The leading advocate for the PCMH is the Patient Centered Primary Care Collaborative, a 200-member group that includes major employers, consumer groups, labor unions and healthcare providers and payers. It contends this healthcare model could improve the health of patients, while ensuring viability of the healthcare delivery system through reduced costs associated with shorter hospital stays, fewer hospital readmissions, and emergency department visits.

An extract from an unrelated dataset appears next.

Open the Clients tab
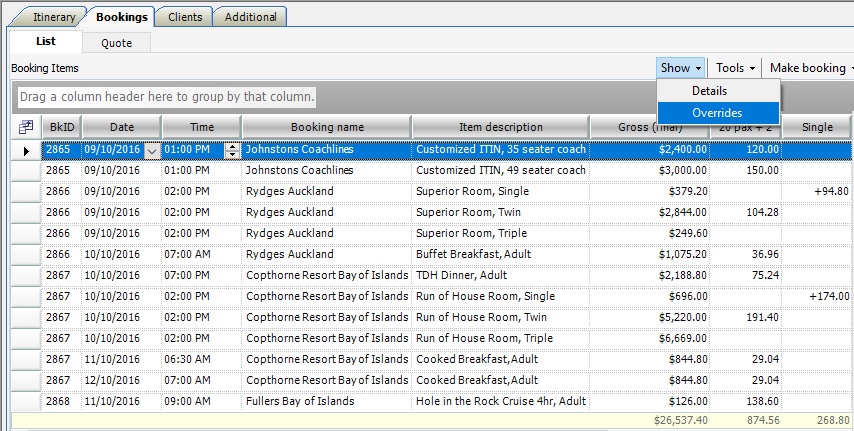The width and height of the screenshot is (854, 431). click(x=184, y=17)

A statewide pilot of the Rhode Island Chronic Care Sustainability Initiative was launched last October on the heals of a 2004 state law mandating that health plans work to improve accountability in healthcare affordability, accessibility and quality. The pilot includes the state’s three biggest health plans, including the state’s Medicaid plan, Neighborhood Health Plan of Rhode Island’s Rhody Health Partners; Blue Cross and Blue Shield; and United Healthcare. These plans will pay the five participating primary care practices a fee of $3 per member, per month to cover the services of a care-management nurse.

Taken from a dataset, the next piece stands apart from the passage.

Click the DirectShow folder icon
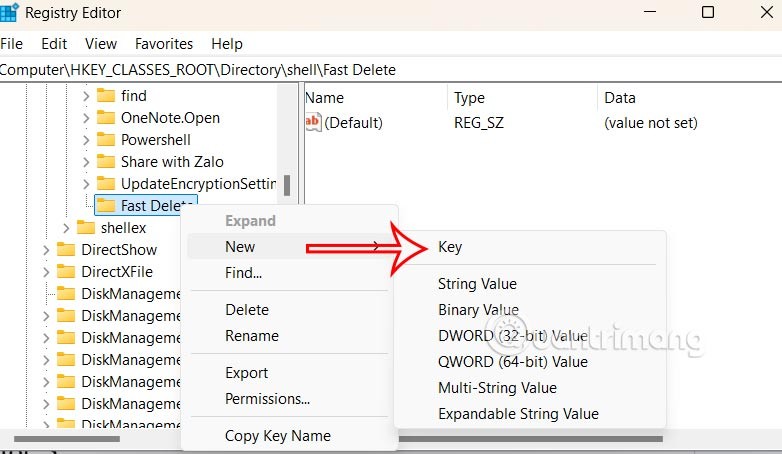Screen dimensions: 782x454 tap(66, 250)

Rhode Island insurers are optimistic about the model’s potential for reducing healthcare costs and improving outcomes. They also suggest that the new care model, which provides compensation for extra time spent caring for patients, will improve physician satisfaction. Not only with this be due to increased reimbursement, but also because the physicians will have the ability to provide consistent care across the board, regardless of the patient’s health plan.

North Dakota has already completed a two-year pilot of its MediQHome Quality Project, a PCMH pilot focused on diabetes care. The pilot demonstrated an estimated $102,000 savings in the care provided to 192 diabetes patients. The state launched its full-fledged, statewide PCMH program on January 1, 2009.

Under the North Dakota program, Blue Cross Blue Shield of North Dakota, the state’s largest health plan, has agreed to pay primary care physicians a semiannual $50 care-management fee for Blues members treated for coronary artery disease, diabetes or hypertension. However, according to a report from Modern Healthcare,  Jon Rice, North Dakota Blues CEO/senior vice president, questions the need for a “medical home infrastructure” to achieve better outcomes and cost savings. He points out that the pilot focused on a single health issue, but has yet to prove its mettle as a broad-based quality improvement program.

This mirrors the position of TransforMed, a nonprofit subsidiary of the American Academy of Family Physicians that is concerned with creating a financially sustainable healthcare model through a nationwide medical home system. TransforMed urges that an effective medical home program must address all patients in a primary care practice, not just certain diseases.

If there is a downside to the medical home trend, it is that it adds to the workload for doctors, even as the pool of primary care physicians dwindles. Practicing primary care physicians are leaving the field to enter higher-paying specialties. Fewer medical school students are opting to enter primary care.

Dark Daily expects that one consequence of the medical home movement will be for physicians to shift their lab test utilization patterns toward greater use of predictive testing and risk assessment testing. That’s because a major goal of the medical home arrangement is to encourage early diagnosis and active intervention to help the patient maintain optimal health.